Collected data entries:
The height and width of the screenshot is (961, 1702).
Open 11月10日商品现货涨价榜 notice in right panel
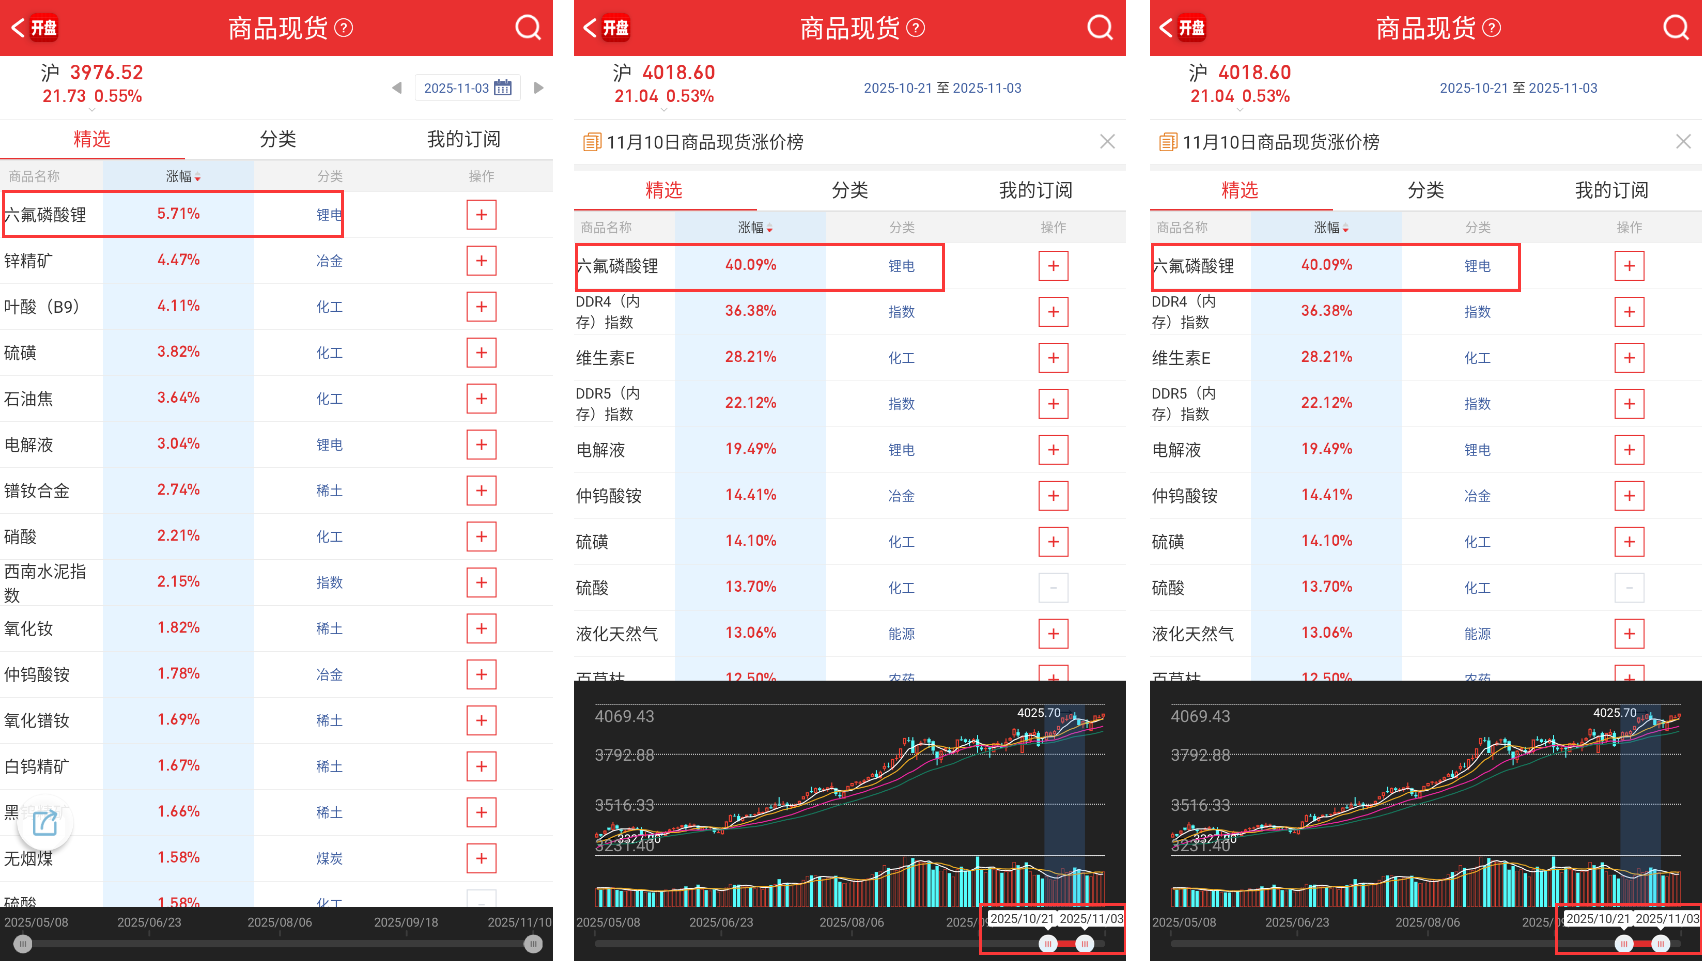pyautogui.click(x=1280, y=142)
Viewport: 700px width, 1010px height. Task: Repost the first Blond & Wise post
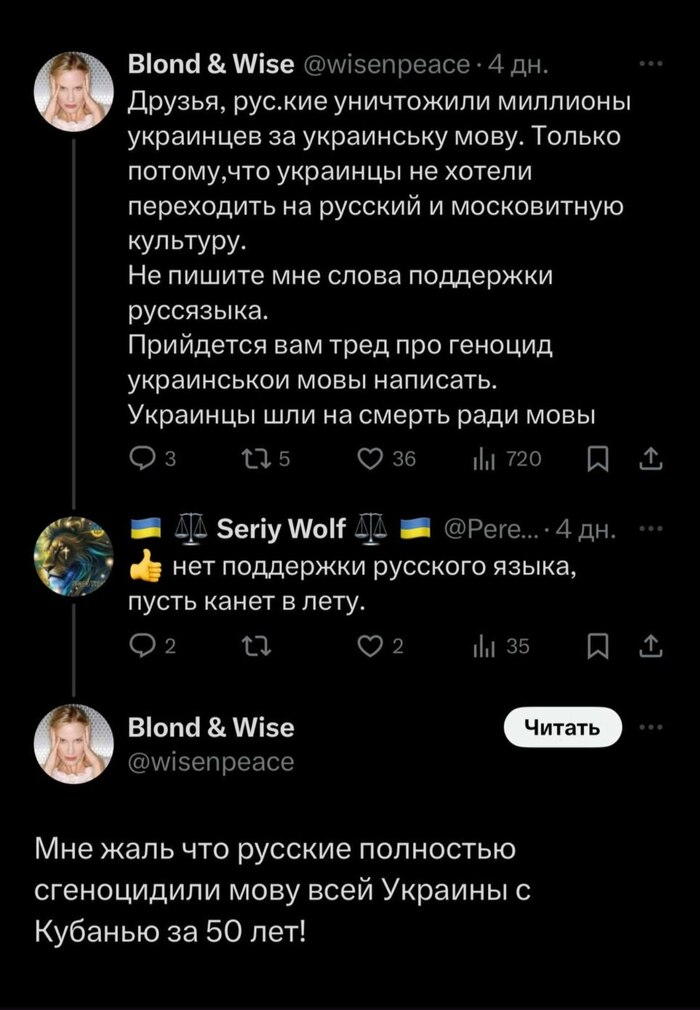(257, 458)
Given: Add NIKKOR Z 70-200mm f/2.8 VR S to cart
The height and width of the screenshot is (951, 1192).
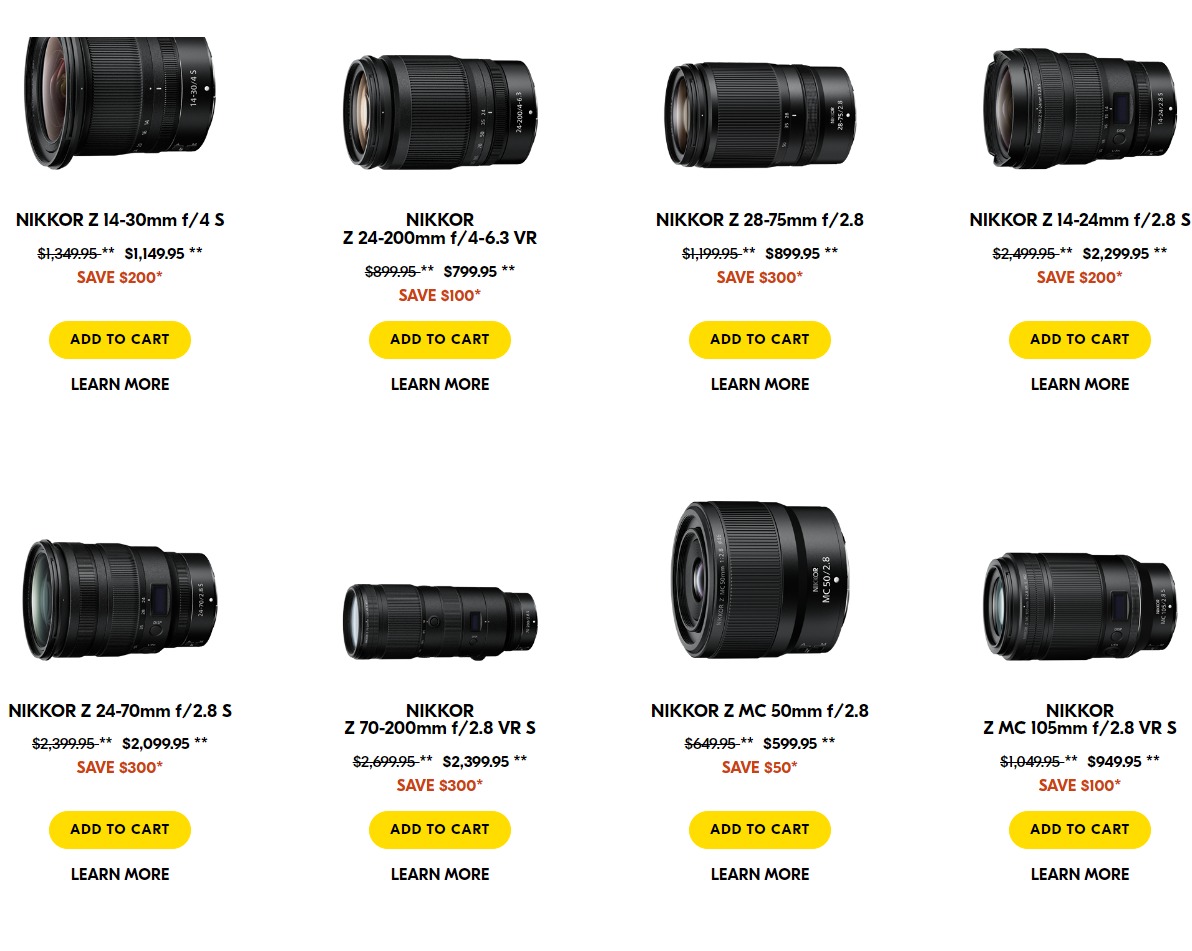Looking at the screenshot, I should [439, 829].
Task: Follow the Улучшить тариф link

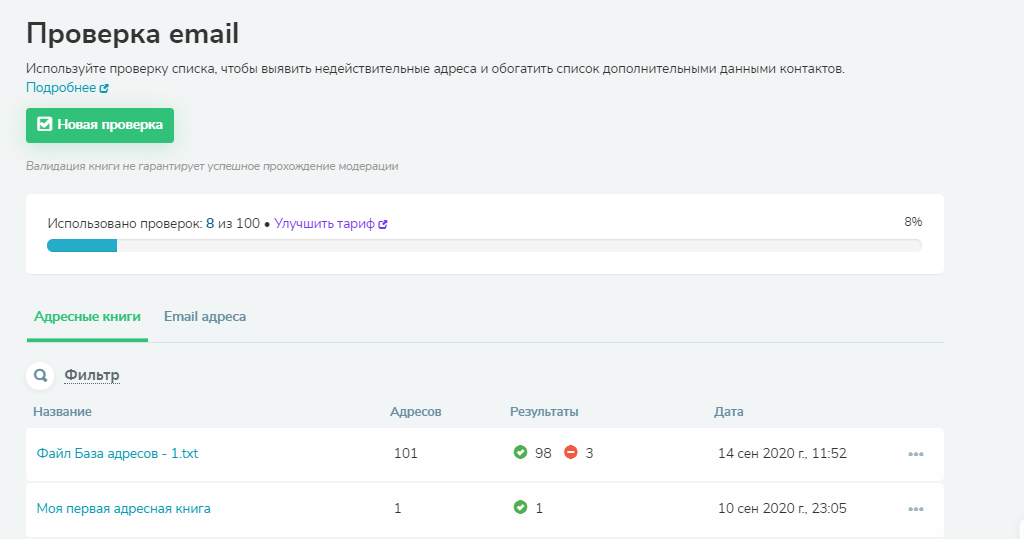Action: tap(324, 225)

| EXERCISE OBJECTIVE |
Retype exactly, please, the span from the line holding "Open 11月10日商品现货涨价榜 notice in right panel" through the closing line of the data, both ends included, without the pictures.

| ANSWER TO THE EXERCISE |
Open 11月10日商品现货涨价榜 notice in right panel
pyautogui.click(x=1280, y=142)
Viewport: 700px width, 1010px height. Task: Repost the first Blond & Wise post
(257, 458)
Given: Add NIKKOR Z 70-200mm f/2.8 VR S to cart
The height and width of the screenshot is (951, 1192).
Looking at the screenshot, I should [439, 829].
Task: Follow the Улучшить тариф link

Action: tap(324, 225)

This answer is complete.